REQUIRED ACTION:
The lines needed are those below that contain the word "computer"; copy each one.

-- DATA PROVIDED follows --

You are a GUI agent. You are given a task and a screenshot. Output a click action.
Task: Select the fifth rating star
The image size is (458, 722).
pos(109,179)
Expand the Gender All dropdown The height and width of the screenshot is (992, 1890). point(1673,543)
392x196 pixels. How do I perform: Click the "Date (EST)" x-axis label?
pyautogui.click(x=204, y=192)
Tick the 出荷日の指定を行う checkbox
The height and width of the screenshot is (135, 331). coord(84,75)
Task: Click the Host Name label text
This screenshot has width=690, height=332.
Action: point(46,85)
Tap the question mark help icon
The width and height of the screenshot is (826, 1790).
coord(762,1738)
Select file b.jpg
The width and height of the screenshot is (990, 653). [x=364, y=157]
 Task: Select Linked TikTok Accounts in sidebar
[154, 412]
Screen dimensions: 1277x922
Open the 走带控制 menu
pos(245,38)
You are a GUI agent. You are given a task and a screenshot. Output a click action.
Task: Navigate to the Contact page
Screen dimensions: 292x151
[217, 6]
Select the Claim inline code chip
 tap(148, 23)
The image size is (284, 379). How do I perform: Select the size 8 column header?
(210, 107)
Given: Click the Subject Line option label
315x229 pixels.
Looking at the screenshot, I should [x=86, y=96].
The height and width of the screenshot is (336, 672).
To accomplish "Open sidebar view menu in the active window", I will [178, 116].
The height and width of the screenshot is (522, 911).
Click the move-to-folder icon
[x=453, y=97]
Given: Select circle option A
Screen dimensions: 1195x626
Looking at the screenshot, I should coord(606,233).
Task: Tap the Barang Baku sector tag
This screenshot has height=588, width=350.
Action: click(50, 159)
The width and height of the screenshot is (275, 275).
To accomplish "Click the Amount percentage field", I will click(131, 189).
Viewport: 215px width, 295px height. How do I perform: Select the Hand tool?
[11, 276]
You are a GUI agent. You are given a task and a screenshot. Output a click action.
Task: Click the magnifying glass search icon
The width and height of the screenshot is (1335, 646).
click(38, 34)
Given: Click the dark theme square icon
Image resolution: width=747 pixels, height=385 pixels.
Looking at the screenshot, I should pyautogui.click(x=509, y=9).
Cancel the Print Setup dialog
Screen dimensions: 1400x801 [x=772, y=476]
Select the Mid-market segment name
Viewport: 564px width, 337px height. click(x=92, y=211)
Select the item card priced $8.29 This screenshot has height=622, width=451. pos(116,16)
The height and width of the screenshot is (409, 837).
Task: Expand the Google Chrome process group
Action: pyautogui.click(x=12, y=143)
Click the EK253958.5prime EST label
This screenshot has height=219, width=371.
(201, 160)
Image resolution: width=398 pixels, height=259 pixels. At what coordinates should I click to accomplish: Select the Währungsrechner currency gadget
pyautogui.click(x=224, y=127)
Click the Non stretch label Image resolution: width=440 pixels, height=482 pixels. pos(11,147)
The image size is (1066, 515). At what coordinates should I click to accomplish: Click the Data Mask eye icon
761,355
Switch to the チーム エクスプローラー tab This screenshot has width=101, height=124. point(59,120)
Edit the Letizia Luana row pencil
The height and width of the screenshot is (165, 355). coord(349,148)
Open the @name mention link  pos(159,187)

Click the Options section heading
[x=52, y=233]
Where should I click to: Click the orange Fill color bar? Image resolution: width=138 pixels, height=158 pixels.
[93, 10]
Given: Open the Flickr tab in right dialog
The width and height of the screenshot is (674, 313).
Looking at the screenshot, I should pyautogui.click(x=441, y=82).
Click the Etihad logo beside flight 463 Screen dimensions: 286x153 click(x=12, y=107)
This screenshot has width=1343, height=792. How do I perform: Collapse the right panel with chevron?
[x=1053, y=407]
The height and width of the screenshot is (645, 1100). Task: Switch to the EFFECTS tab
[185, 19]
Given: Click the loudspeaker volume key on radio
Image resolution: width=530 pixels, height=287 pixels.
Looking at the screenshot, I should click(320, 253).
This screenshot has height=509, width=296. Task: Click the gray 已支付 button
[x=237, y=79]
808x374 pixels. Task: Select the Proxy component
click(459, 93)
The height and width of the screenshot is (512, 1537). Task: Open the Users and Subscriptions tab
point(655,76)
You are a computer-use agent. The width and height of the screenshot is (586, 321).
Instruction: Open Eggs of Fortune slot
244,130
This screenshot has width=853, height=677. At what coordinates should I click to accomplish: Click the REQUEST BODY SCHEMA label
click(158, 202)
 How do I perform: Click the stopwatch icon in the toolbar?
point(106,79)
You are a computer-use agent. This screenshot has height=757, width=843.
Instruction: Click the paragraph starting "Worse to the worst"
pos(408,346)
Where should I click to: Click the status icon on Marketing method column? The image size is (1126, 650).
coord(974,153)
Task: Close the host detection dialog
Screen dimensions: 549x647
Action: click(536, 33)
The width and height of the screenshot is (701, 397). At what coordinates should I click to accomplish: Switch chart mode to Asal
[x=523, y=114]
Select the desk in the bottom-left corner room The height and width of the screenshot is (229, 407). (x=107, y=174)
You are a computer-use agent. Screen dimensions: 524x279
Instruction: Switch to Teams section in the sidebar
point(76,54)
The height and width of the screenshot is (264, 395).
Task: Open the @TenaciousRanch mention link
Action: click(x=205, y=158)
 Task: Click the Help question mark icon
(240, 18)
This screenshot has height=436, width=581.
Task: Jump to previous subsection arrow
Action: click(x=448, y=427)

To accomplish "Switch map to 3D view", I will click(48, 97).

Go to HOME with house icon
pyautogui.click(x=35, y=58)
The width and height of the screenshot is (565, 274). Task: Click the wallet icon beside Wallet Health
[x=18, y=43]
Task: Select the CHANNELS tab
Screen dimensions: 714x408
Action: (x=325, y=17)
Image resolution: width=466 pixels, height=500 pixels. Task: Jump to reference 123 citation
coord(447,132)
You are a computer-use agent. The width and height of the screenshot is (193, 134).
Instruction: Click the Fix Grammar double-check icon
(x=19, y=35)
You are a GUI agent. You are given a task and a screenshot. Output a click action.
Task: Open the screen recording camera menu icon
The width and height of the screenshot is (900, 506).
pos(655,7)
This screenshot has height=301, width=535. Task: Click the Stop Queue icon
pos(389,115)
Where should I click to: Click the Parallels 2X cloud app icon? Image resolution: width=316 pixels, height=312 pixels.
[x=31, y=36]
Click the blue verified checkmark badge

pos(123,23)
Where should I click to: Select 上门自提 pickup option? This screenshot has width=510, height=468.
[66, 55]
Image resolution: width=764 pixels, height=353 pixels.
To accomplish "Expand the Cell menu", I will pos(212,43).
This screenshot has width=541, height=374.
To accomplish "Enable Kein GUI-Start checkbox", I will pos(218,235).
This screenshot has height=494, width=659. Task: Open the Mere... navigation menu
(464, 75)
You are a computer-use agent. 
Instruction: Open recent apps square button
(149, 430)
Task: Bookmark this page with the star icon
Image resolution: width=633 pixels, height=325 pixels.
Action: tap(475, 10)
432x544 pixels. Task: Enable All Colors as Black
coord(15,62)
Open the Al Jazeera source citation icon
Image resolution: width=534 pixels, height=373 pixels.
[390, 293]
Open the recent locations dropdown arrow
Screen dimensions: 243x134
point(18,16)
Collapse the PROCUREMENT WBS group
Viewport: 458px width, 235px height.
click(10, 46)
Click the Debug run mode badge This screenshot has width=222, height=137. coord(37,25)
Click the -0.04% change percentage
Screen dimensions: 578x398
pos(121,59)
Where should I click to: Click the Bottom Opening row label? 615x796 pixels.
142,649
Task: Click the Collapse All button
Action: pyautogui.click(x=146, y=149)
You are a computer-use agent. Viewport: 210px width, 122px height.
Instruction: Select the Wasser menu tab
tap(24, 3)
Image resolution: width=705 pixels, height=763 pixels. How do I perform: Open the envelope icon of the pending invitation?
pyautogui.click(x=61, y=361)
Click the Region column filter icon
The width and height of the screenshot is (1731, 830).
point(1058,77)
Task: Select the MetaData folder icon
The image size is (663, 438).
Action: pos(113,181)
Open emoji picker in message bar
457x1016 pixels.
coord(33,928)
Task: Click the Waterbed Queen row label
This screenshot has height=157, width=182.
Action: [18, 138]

-- DATA PROVIDED concluded --

RESPONSE:
You are a computer-use agent. The width and height of the screenshot is (586, 321).
You are a computer-use agent. This screenshot has height=757, width=843.
You are a computer-use agent. Screen dimensions: 524x279
You are a computer-use agent. The width and height of the screenshot is (193, 134).
You are a computer-use agent. 
You are a computer-use agent. Viewport: 210px width, 122px height.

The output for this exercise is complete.